### EXERCISE AIM:
Without including the pictures, copy out every line below.
Top of DATA EXTRACT
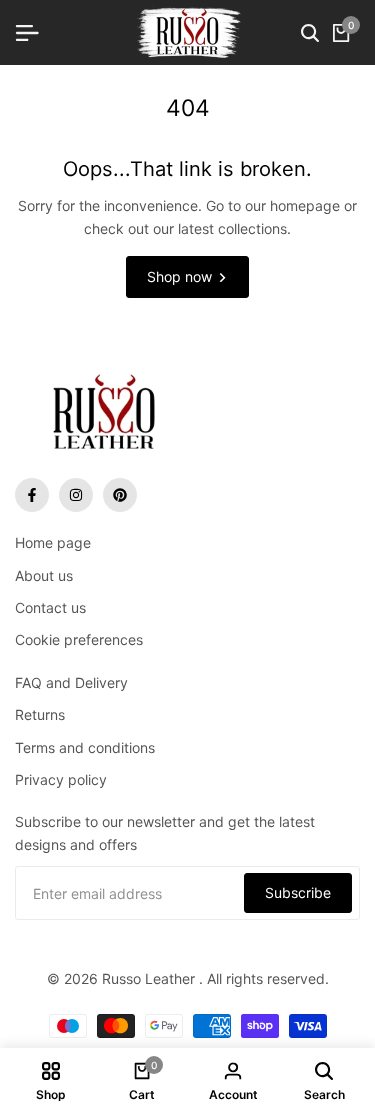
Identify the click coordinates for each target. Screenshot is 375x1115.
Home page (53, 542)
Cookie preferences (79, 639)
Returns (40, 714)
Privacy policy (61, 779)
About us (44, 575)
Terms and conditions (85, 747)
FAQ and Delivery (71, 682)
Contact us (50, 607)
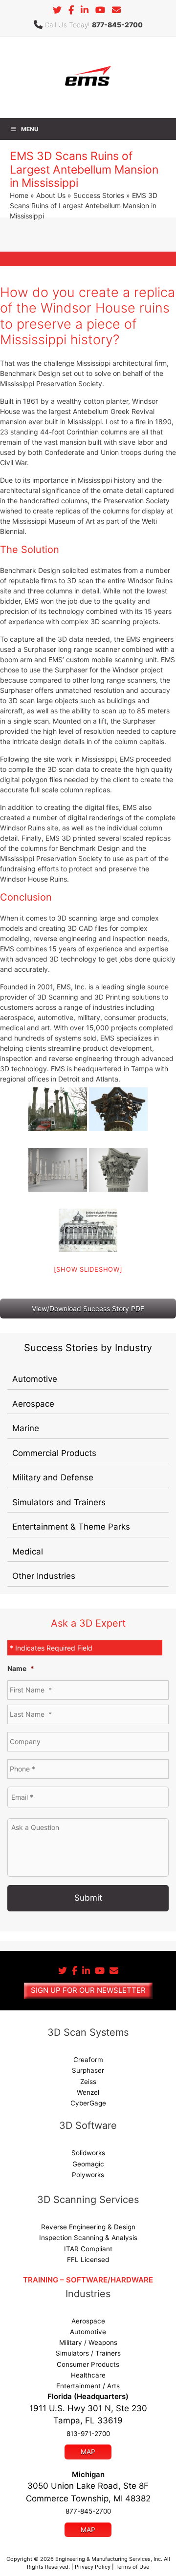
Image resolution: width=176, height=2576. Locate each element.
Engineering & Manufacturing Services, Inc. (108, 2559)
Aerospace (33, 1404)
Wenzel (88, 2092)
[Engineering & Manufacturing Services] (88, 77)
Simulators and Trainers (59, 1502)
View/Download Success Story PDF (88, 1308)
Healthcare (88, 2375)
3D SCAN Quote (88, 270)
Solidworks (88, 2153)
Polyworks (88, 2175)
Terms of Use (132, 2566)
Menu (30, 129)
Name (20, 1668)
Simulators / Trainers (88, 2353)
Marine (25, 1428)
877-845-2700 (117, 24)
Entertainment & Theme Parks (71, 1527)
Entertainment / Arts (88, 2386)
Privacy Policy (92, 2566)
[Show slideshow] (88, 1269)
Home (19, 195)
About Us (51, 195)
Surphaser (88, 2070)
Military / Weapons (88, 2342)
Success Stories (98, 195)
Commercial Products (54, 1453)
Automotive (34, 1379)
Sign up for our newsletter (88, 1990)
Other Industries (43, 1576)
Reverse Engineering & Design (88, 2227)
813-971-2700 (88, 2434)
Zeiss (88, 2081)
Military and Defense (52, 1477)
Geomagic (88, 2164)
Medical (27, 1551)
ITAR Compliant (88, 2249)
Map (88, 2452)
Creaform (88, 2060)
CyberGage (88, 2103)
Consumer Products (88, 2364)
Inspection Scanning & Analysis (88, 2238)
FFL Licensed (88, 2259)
Bottom of DATA EXTRACT
### EXERCISE SOLUTION:
Identify the click coordinates for each target. Screenshot is 375x1115.
Home page (53, 542)
Cookie preferences (79, 639)
Returns (40, 714)
Privacy policy (61, 779)
About us (44, 575)
Terms and conditions (85, 747)
FAQ and Delivery (71, 682)
Contact us (50, 607)
Image resolution: width=176, height=2576. Locate each element.
Engineering & Manufacturing Services, Inc. (108, 2559)
Aerospace (33, 1404)
Wenzel (88, 2092)
[Engineering & Manufacturing Services] (88, 77)
Simulators and Trainers (59, 1502)
View/Download Success Story PDF (88, 1308)
Healthcare (88, 2375)
3D SCAN Quote (88, 270)
Solidworks (88, 2153)
Polyworks (88, 2175)
Terms of Use (132, 2566)
Menu (30, 129)
Name (20, 1668)
Simulators / Trainers (88, 2353)
Marine (25, 1428)
877-845-2700 (117, 24)
Entertainment & Theme Parks (71, 1527)
Entertainment / Arts (88, 2386)
Privacy Policy (92, 2566)
[Show slideshow] (88, 1269)
Home (19, 195)
About Us (51, 195)
Surphaser (88, 2070)
Military / Weapons (88, 2342)
Success Stories (98, 195)
Commercial Products (54, 1453)
Automotive (34, 1379)
Sign up for our newsletter (88, 1990)
Other Industries (43, 1576)
Reverse Engineering & Design (88, 2227)
813-971-2700 (88, 2434)
Zeiss (88, 2081)
Military and Defense (52, 1477)
Geomagic (88, 2164)
Medical (27, 1551)
ITAR Compliant (88, 2249)
Map (88, 2452)
Creaform (88, 2060)
CyberGage (88, 2103)
Consumer Products (88, 2364)
Inspection Scanning & Analysis (88, 2238)
FFL Licensed (88, 2259)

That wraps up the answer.